Defoe's invective came from a belief that brokers and jobbers were continuously engaged in manipulating the market. He had an acute sense of the difference between intrinsic value and market price: "the setting of a Price upon the Stock is the work of Artifice, and perhaps of Knavery, and is too often in the power of the most scandalous Sharpers of the Alley." Recent revelations of corruption in the market for initial public offerings would not have surprised him.

He also displays a sophisticated understanding of the effects of money and credit upon prices. After the collapse of the South Sea Bubble in 1720, he maintained that stocks were trading below fair value for want of money: "The Rate of the Stock at Market is rather a Test of the Price of Money rather than the Value of the Stock; when Money is dear, all sorts of Goods will be cheap; when Money is cheap, and Paper coin current, Goods will bear a Price." I imagine Defoe, observing the Federal Reserve's success in inflating the money supply last year, would have predicted that stock market's revival.
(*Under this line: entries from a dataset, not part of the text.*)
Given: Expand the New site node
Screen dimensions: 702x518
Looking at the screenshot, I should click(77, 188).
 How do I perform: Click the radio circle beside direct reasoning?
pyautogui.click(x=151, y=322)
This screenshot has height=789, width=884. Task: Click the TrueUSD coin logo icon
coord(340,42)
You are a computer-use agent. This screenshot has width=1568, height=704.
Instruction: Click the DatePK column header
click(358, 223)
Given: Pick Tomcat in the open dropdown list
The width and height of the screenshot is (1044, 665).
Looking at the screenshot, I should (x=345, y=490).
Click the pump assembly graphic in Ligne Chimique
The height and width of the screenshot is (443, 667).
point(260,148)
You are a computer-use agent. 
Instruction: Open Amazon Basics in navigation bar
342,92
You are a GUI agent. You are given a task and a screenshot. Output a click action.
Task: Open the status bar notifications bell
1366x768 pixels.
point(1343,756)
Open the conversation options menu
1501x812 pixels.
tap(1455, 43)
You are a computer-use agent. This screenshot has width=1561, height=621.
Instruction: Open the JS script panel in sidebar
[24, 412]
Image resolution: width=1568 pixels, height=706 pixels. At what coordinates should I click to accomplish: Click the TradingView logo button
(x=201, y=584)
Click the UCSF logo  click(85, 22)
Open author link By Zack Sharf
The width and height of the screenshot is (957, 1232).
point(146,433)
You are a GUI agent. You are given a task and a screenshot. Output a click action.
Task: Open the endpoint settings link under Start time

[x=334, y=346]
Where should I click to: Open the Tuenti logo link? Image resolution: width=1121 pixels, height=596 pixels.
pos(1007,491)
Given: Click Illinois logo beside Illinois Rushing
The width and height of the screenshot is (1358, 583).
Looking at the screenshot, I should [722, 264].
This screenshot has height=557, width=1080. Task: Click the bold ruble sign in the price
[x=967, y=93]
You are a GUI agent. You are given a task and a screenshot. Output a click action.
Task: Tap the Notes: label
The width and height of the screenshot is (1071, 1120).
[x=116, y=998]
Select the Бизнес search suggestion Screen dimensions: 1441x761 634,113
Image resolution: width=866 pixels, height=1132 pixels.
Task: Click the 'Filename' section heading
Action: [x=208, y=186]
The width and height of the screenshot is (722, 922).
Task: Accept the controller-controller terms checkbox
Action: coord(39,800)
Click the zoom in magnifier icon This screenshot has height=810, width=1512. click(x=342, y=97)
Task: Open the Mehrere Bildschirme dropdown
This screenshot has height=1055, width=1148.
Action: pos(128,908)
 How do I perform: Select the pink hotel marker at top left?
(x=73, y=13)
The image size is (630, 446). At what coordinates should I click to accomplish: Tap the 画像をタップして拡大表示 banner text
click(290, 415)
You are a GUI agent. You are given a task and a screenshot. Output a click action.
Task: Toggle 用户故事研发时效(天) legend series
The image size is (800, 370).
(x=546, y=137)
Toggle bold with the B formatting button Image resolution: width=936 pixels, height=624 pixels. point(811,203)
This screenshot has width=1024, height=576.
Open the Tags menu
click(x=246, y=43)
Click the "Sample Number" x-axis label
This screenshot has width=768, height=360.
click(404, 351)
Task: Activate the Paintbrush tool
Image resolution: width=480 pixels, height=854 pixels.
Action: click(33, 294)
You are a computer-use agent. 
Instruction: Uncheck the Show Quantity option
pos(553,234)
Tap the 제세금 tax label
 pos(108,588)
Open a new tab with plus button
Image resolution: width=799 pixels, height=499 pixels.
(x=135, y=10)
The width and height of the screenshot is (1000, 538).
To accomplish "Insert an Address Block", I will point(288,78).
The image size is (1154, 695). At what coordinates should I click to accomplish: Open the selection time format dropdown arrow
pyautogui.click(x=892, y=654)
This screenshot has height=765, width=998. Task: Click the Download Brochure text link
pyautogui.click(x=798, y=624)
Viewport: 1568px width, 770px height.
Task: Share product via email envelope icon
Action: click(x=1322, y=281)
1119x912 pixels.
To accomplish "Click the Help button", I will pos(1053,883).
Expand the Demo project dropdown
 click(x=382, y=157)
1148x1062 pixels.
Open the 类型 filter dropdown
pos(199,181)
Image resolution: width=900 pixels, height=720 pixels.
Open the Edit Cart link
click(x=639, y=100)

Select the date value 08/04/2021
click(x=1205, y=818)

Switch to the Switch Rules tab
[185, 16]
Defoe took a keen interest in the nature of credit. He lived during a period when the English government succeeded in establishing its credit and reducing its cost of borrowing. Credit, in his view, was "a voluntary trusting of the Government with our money." In exchange, the government was expected to show certain qualities: justice, fair dealing, punctual compliance, honourable performance of contracts, and universal probity. He contrasted the birth of the national credit in England, under the protection of parliament, with its decay in absolutist France.

The difference was that credit accompanied freedom and the protection of private property: "The Arbitrary Government of the King of France, the Property of every Man intirely at his Dispose, destroy'd the very Reason and Nature of Public Credit; and the limited Power of Great Britain's Crown... has been the Reason and Foundation of such an immense, boundless Credit, that nothing can hurt or destroy, unless the Parliament should Invert their way of acting, and take into their hands the same Absolute Power which it is their business to Restrain, and wound and injure themselves, that it to say, the People whom they represent."

I believe that Defoe would have considered the British government's surprise decision to re-nationalise Railtrack, without reimbursing its shareholders, as an act of "arbitrary" government which served to weaken the nation's credit. He would have seen Railtrack as being in a similar position to the French Mississippi Company in 1719, "a Brat of State, which has its Life in the King's Breath, and must die whenever that Breath pleases to determine it ..." He advised that credit could only be restored with honour. A quality in short supply with New Labour.